Wednesday, December 4

Faux Photo Canvas Tutorial

Guys! It's December!! So we've been channeling all our extra time & energy into the Christmas time festivities, which is more fun than ever with a 2 1/2 year old. Seriously. The clumps of ornaments around the bottom of the tree, the plastic frogs invading Bethlehem, and the little handprint ornaments. We're loving it. But I wanted to pop in with this fun and easy project we tackled a couple weeks ago that would make a great gift! 

I always love the look of canvas prints and have been wanting to get some large prints of family photos... but even waiting for a sale that had canvases 80% off... yes. 80%... it was still going to cost $120 with shipping. Ohmygoodness. So we ditched the real deal and made up our own the cheapest way we could. Which for us meant spending $22 total on the three "canvases!"

You only need a few things to make your own faux canvases:
  • poster-size prints of the images (we ordered ours from during a 50% off sale and spent just $22 on one 20 x 30 and two 11 x 14 prints, and snapfish has been having 50% off sales almost constantly the last couple weeks!)
  • thin plywood (ours was about 1/4" thick left over from another project, so that part didn't cost us anything. You can get a sheet at Lowe's for around $15, I believe)
  • mod podge
  • duct tape

Start by cutting your plywood down to size (most hardware stores will make the cuts for you for free or very cheap).

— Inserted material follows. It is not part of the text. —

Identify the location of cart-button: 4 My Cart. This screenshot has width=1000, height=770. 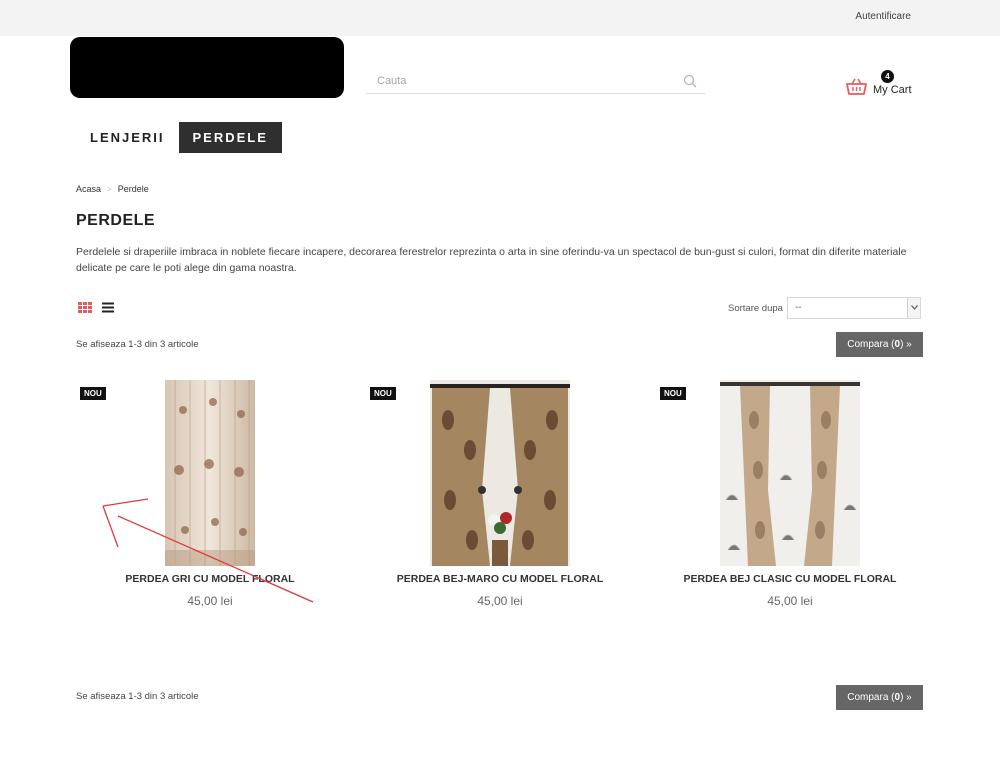
(881, 85).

You want it to be smaller than the size of the picture because you'll be wrapping the picture around the sides of the plywood. We wanted 1/2" overhang on each side, so we cut our plywood to 19 x 29" and 10 x 13". (Keep in mind that this will affect how your picture looks! You'll be losing 1/2" on each side so if you have anything really close to the edges it will be cropped out. I actually would leave a little more overhang if we did it again so it's easier to wrap. Probably 3/4 - 1" of overhand on each side.)

Step two: Find a good and cutesy helper. Check.

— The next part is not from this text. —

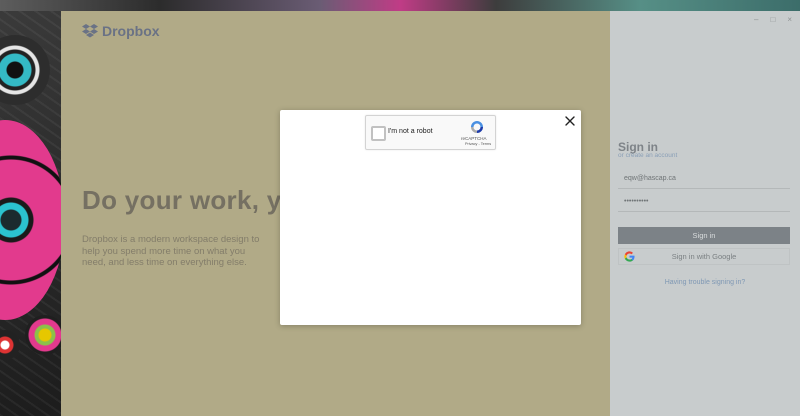 This screenshot has height=416, width=800. I want to click on google-signin-button: Sign in with Google, so click(704, 256).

Step three: Strip said helper down to his undies because it's about to get sticky around here! Apply mod podge all across one side of the plywood. This is great for kids to help with! I laid a garbage bag out to protect the countertop, then poured little puddles of mod podge and let him spread them around.

Lay the poster down on top of the plywood and center it on the board so the overhang is equal on each side.

I used a clean foam roller to smooth it out and get rid of any bubbles. (It's a good idea to stack some books on top of if when you're done to keep it flat)

Then I waited for that to dry....

Once it was dry I flipped the board over to work on the back edges.

The trickiest part here is getting the edges to stay in place while the mod podge dries, so I started by putting a line of tape down the side of the picture (sticky side up) to help hold it while the glue dried.

Then I added some mod podge along the edge.

Then wrapped the photo around as tight as I could and stuck the tape down.

I found that duct tape held much better than painters tape for this!

I tried to put the tape just along the very edge of the picture so it wouldn't show on the front (in case it left any sticky residue).

Before I did the next side I folded the corner in, just like wrapping a present.

And kept working my way around all the canvases. We actually ended up leaving the tape on to make sure the edges held... so maybe we didn't need the mod podge? I don't know. But so far the edges haven't budged. :)

That's it for making the canvases! Just wait for the glue to dry and they are ready to go. You can see in the one below that we had a little bubbling on the corner. We didn't put any books on this one to hold it flat and the corners curled up and didn't stick to the wood. In hind sight, I should have just re-glued it before I did the edges. Oops.

You can hang them by attaching picture hanging hardware on the back. Or if, like us, you just filled and painted over a bunch of holes and don't want to do it again, you can use these command adhesive strips. Granted it took us three tries to kind of jimmy-rig it up there (including a fall that smashed in one of the corners a little bit. *facepalm*) but now they're holding strong without a single hole! The problem was getting the strips to stick to plywood. In the end we used a staple gun to secure the strips to the wood. Now it's not going anywhere!

And we loooove them! Especially those two little cuties on the bottom.

And while it doesn't look exactly like a canvas, it's definitely a similar profile for small fraction of the cost.

And a big thanks to my sister for taking our family photos! She came up to visit after Baby Brother was born and snapped a few pictures in our backyard. Big Brother was being a bear and this was literally the only the picture he smiled in and it was just because "him touching my hand!" Yep, it's a keeper. And he's smiling in his solo shot because he was trying to hit aunt Beffy with that stick while she took the pictures. Sigh. Oh, and we had to stop twice to nurse Baby Brother who cried through the whole thing. You know she's a good photographer when she gets pictures like this out of that mess!

I've also seen similar tutorials where poster prints were mod podged right onto actual canvases for a nice deep profile. That probably looks even cooler... But canvases are pretty expensive compared to our free plywood. :)  Has anyone else tried anything similar? Or have another way to mimic the look of canvas?

Oh my word. I was just trying to figure out "did we do this before or after Baby Brother was born?" Yeah. He's in the pictures. I'm going to bed now.